This is an old joke that I felt should be represented somewhere in here. Since I couldn't find it, here it is:

Three Indian women are sitting around in their tipi, just shooting the breeze. The first woman points to the hide she's sitting on and says, "See this hide? My son killed this bear with his own two hands. It's worth quite a bit." The second woman nods, and points to the hide she's sitting on. "This is a bear hide, too, and MY son killed it with his own hands as well. I imagine it's worth at least as much as yours."
Finally, the third, and oldest, woman speaks up. "See this hide?" she cackles. "This is a hippopatamus hide! I killed this hippo with MY own two hands, and it's worth easily what both those bear hides are worth together."

And of course, the moral of the story is:
The squaw on the hippopatamus is equal to the sons of the squaws on the other two hides.

(thing) by Sofacoin (3.3 wk) (print)   ?   (I like it!) 2 C!s Fri Jun 14 2002 at 9:29:42

Ahem:

Once upon a time, here were four kingdoms- the kingdom of Rotterland, the kingdom of Noirik, the kingdom of Purasia, and the famous kingdom of Camelot. Anyway, one day the kingdom of Camelot (which bordered the other three) started a jousting tournament, and asked all the other kingdoms to send men. So, they did.

The wild Rotterland Kingdom sent fifteen barbarians, all dressed in their finest red regalia.

The brooding, cunning land of Noirik sent twenty black-clad warriors on horseback.

Finally, the good kingdom of Purasia sent the most, at twenty-five paladins; However, as they journeyed, they found a neighbouring land (the land of Puciana) was being attacked by hordes of vikings, so they had to pass up; However, they needed to send someone on to tell King Arthur that they couldn't come- so they sent on one of the squires.

So anyway, the Noirik warriors came, then the Rotterland, and finally the lone Squire arrived at the gates. He nodded to the porterman, and spoke. "I'm here for the joust." "Just you" was the reply. "You must be something. Where's your armour?" before the squire could explain, he was forced into the changing rooms to get ready.

Eventually, both teams of knights were on the field, waiting for their unseen nemesis, who stayed, shivering in the changing room. Getting bored, they asked king Arthur to do something; so he sent Merlin to check up.

Now, Merlin was a nice man, and, finding that there was just a lone squire, decided to question him. "Hello, sir. You're here for the Joust?"
"No!" cried the squire, desperate. "I'm a squire, I'm still learning." "Hmmm. But the Joust must go on..." So Merlin quickly stirred up a low-potion to give him the strength of ten, to at least give the squire a chance. But he accidently added to much hemlock, and the potion had more, ah, effect...

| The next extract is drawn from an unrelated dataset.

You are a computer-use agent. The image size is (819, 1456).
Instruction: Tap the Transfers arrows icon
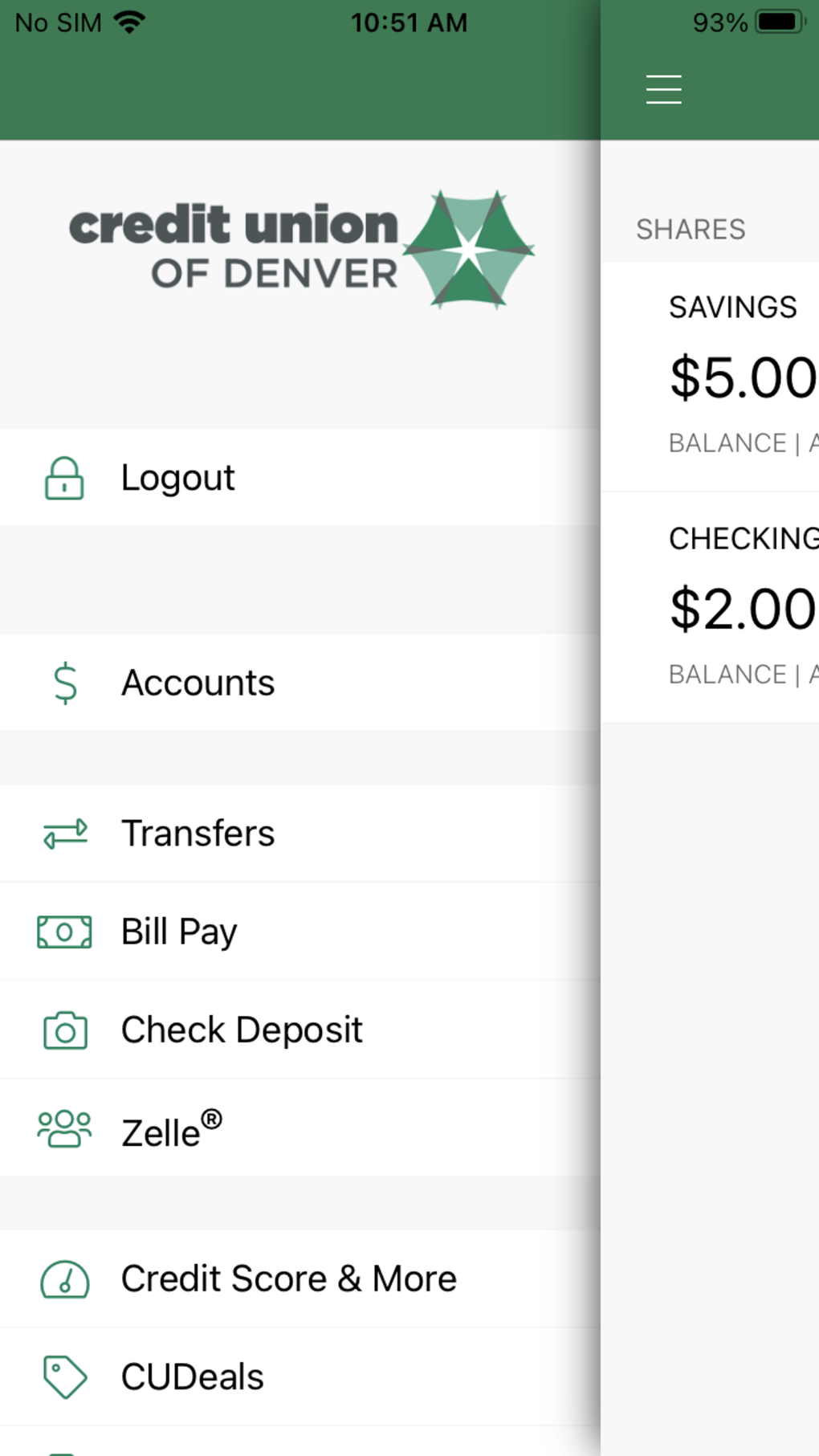(x=65, y=834)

So the squire took the high-potion. And he felt GREAT. He picked up a plate-mail breastplate weighing his own, and leaped onto the horse. Neighing in surprise, it darted onto the battlefield; Seeing the charging steed, king Arthur declared the start, surprised at their only being one warrior from Purasia... and that he had no lance.

Now, the muscular squire rode up into the beginning melee between the two other groups- and, not wanting to hurt anyone, started grabbing the lances and shattering them with his hands! at the end of the battle, he had managed to snap every single lance on the field and capture the helms of nineteen other warriors, winning Purasia the day. So it just goes to show: "The squire with the high-potion use was equal to the sum of the skewers of the other two sides."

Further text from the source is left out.